The first thing to understand is that the entire machine of loans is completely impersonal. I don't mean that you're necessarily just one more cog in the machine to your loan officer, as I can't remember encountering a loan officer who thought like that. But the mechanisms of whether your loan in particular is approved have precisely zero to do with whether you're a good or virtuous person, whether you deserve a chance, or anything other than how well you fit the profile of someone who can repay this loan. Understand that. Your bank doesn't give a damn if you're black, white, brown, red, yellow, or pink with purple polka dots. They care about green - money. They don't care whether you're a man or a woman, what your sexual orientation is, or anything else. They make their decisions based upon how well you fit the profile of someone who can repay the loan. How much you make, how stable that income is, how much of that income is obligated to other payments, how well you manage credit and a host of other factors. Except as I will note later, they don't care how much equity is in the property. Banks are not in the business of owning property, and they lose money when they have to foreclose no matter how much equity is in the property. They're in the loan business. They care about whether you fit the profile of someone who will repay that loan. Not having enough equity for the loan guidelines will lose you a loan, but having more won't get your loan approved. In the course of funding well over a thousand loans from dozens of lenders, I have never seen or heard race, ethnicity, sex, or orientation of the applicants mentioned in any sort of communication other than by government mandate for gathering the information. If it weren't required by the government on a mandated government form, I have precisely zero evidence that anyone at any lender I have ever submitted a loan to cares. What they want to know is whether you fit the profile of someone who will repay that loan.

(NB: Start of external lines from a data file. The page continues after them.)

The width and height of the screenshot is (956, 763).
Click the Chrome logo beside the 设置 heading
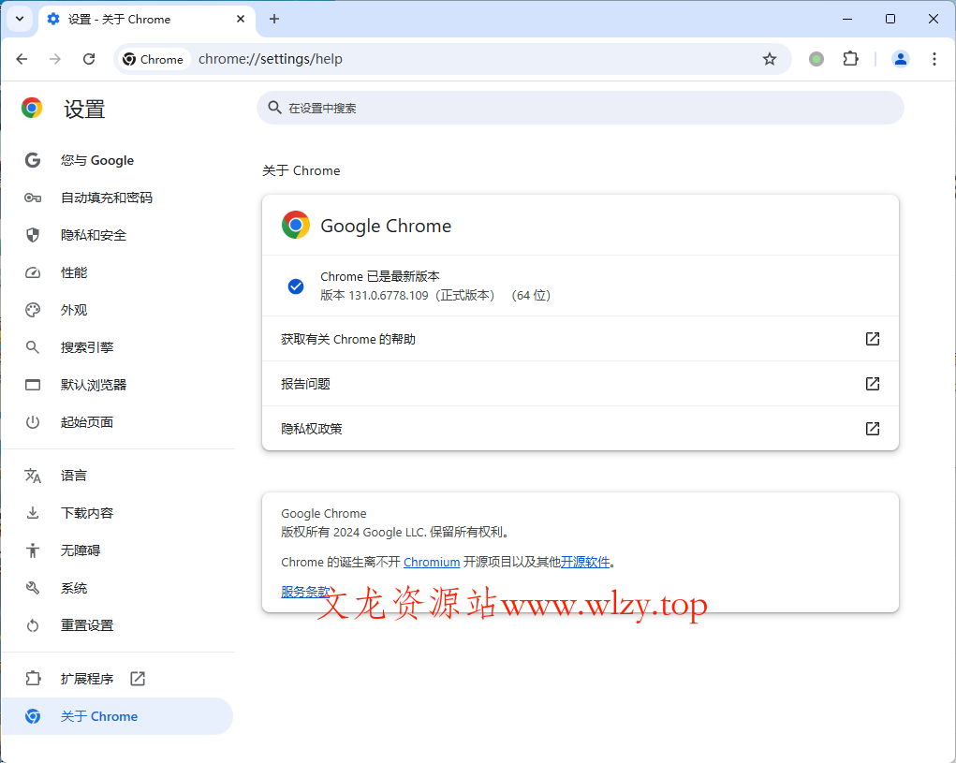click(31, 108)
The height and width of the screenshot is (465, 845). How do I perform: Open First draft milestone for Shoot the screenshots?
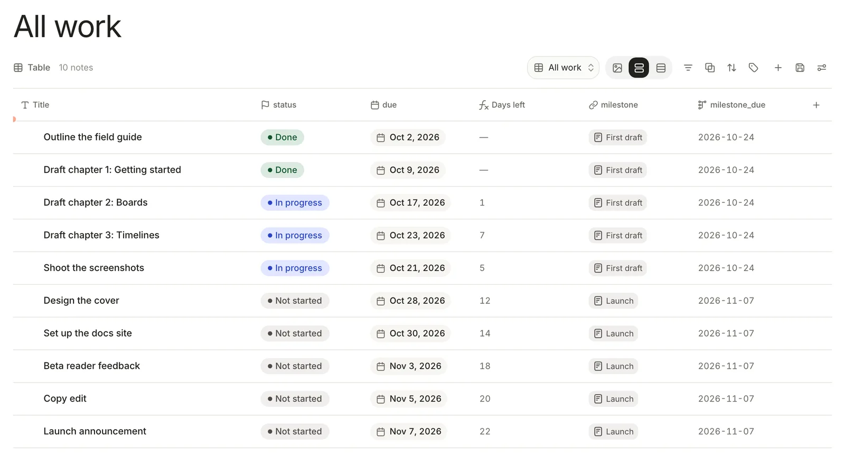tap(618, 268)
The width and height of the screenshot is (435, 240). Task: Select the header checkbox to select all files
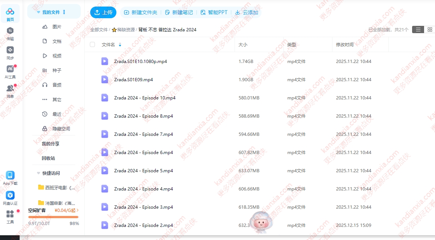(x=93, y=44)
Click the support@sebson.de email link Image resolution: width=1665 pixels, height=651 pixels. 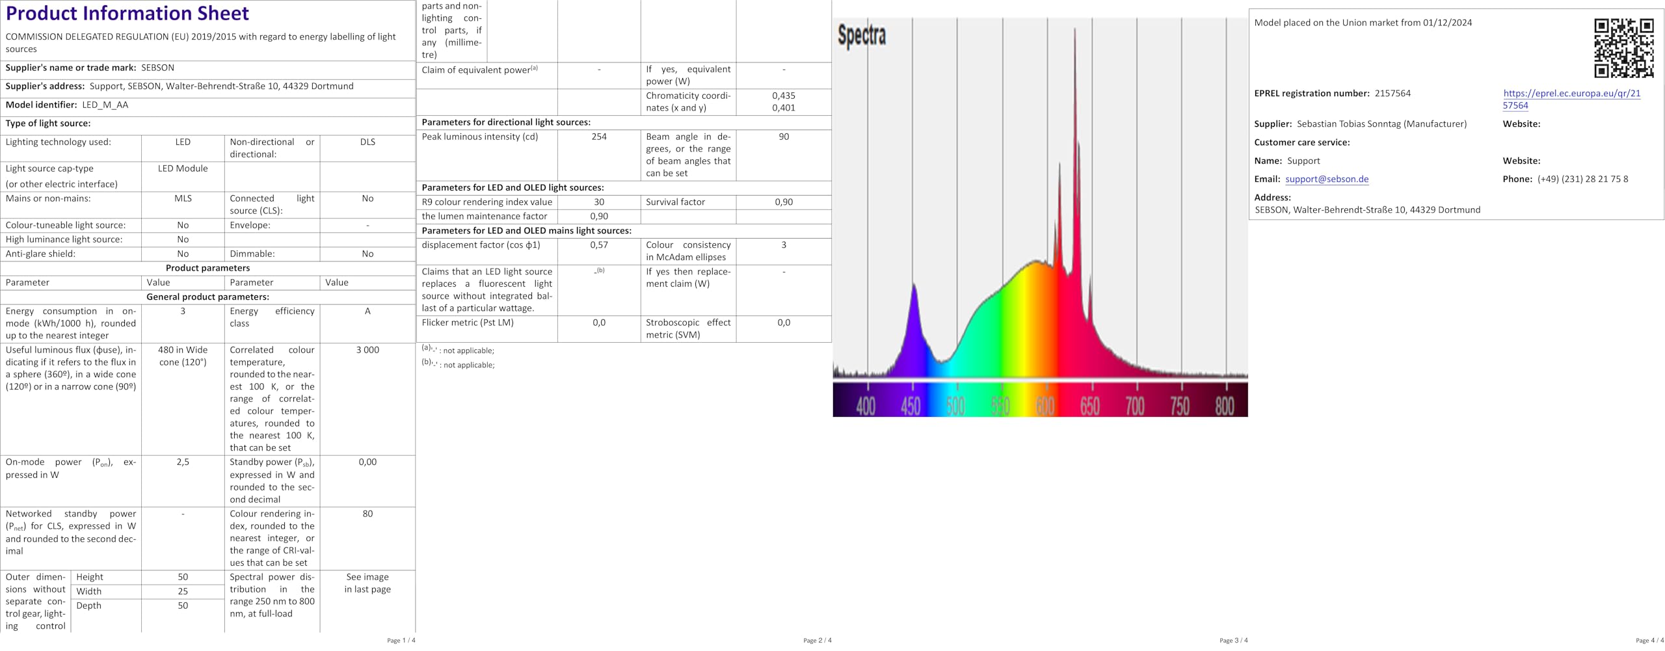coord(1327,179)
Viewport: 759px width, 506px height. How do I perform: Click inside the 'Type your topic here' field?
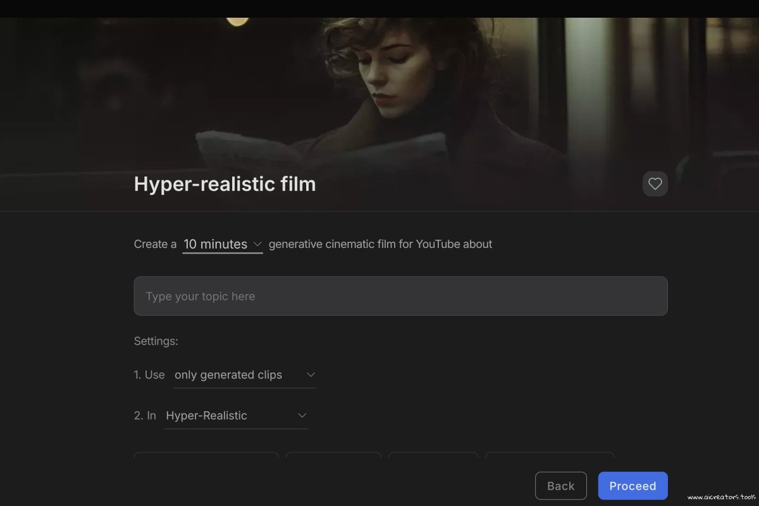click(400, 295)
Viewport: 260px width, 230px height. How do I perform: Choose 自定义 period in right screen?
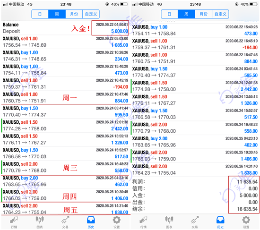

How do you fit the profile? Earn a steady income from a consistent source. Save enough for a down payment that fits the underwriting profile, which varies from zero to twenty percent or so. Manage your credit well. Make your payments on time. Don't try to borrow more than you can afford to repay. Be able to document everything. I'll go over all of this in considerable detail later in the book, but the criteria are all financial. The rest doesn't matter. The banks don't care if you're Democrat or Republican, statist or anarchist, or which way you put your toilet paper rolls in the bathroom dispenser.